芒種(ぼうしゅ)/こよみと健康その9
2024.06.05 こよみと健康
芒種(ぼうしゅ)/こよみと健康その9
芒種(ぼうしゅ)(2024.6.05~2024.6.20)
「芒」はノギとも読み、イネ科などの植物の穂先のことを示します。この時期は穀物の種まきや稲の植え付けに適した時期とされています。紫陽花が咲き始め、雨が多い時期になりましたね。
【季節の養生】
雨や曇り空が多く、気温も高くなり、湿度が気になる季節になりました。
漢方では「湿邪」といい、体の中の気の巡りや水分代謝を悪くして、頭や体を重だるくしたり、胃腸の動きを悪くして食欲不振になったりするなどの原因とされています。

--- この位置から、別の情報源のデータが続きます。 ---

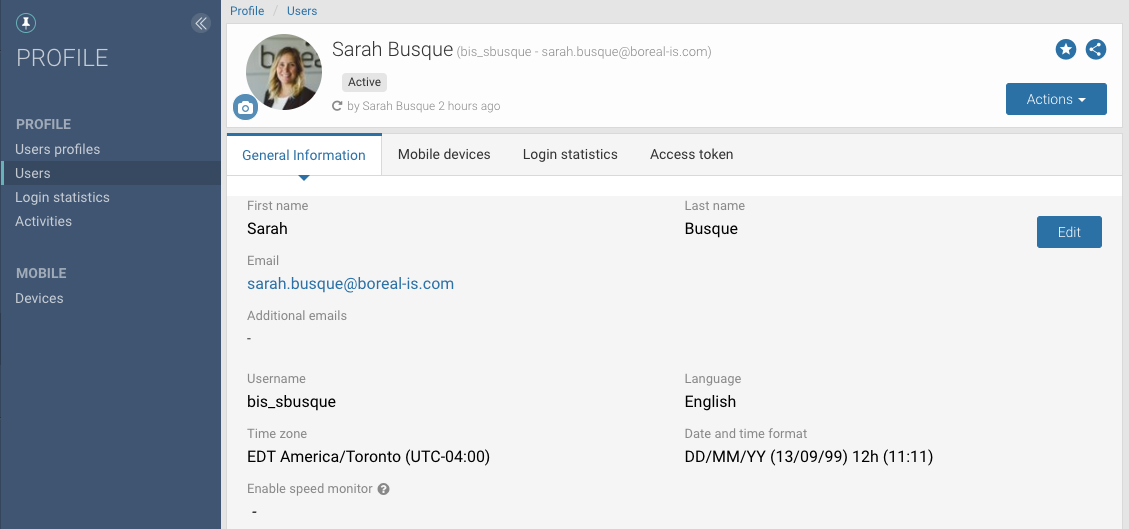The width and height of the screenshot is (1129, 529).
Task: Open Users profiles in the sidebar
Action: tap(57, 149)
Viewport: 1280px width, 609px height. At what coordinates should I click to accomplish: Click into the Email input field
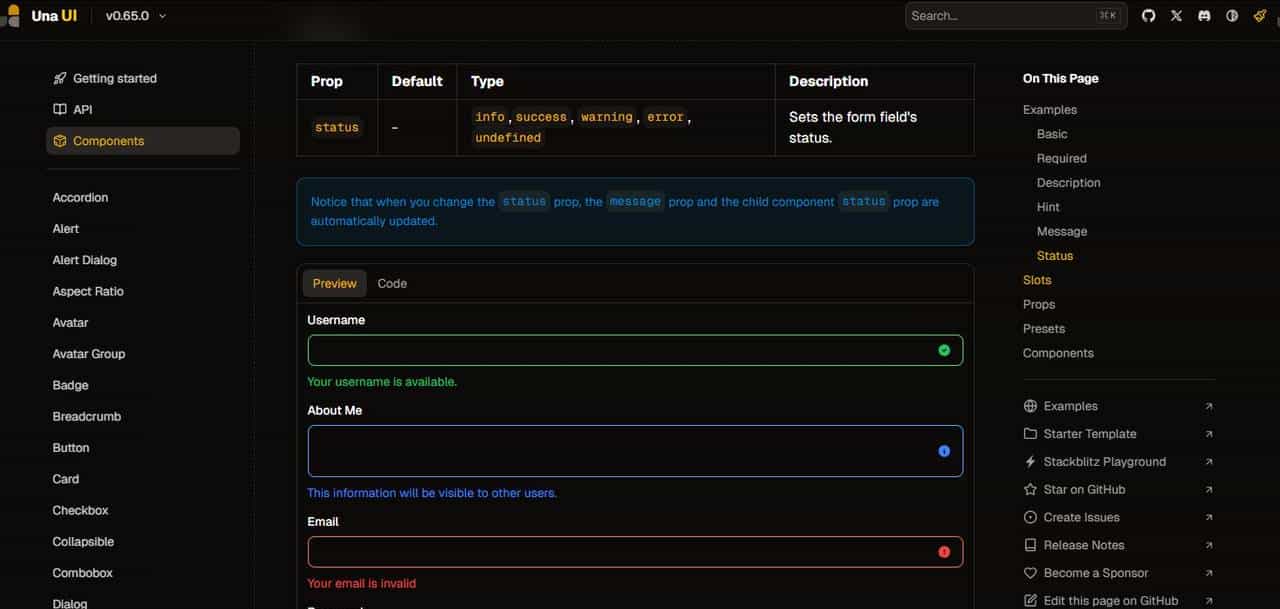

そんな湿邪対策は、身体の中の水はけを良くして湿度をため込まないことです。軽い運動で体を温めたり、ゆっくり入浴して汗をしっかりかいたりすることも体の中の湿邪を発散させるイメージでおすすめです。汗をかいたらきちんとタオルでふき取ることも忘れずにしてくださいね。
また、薬膳的に豆類や薬味のみょうがや紫蘇なども体の中の水はけを良くしたり、胃腸の働きを助けたりする効果があるといわれています。これから店頭に並ぶ枝豆やトウモロコシも同様の効果があると言われているのでぜひ旬の味わいを楽しみながら活用してみてください。
【季節のできごと】
梅雨(つゆ/ばいう)
北海道、小笠原諸島を除く日本、中国南部、朝鮮半島南部などに特有の気象現象で、5月下旬から7月上旬にかけての曇りや雨の多い期間のことです。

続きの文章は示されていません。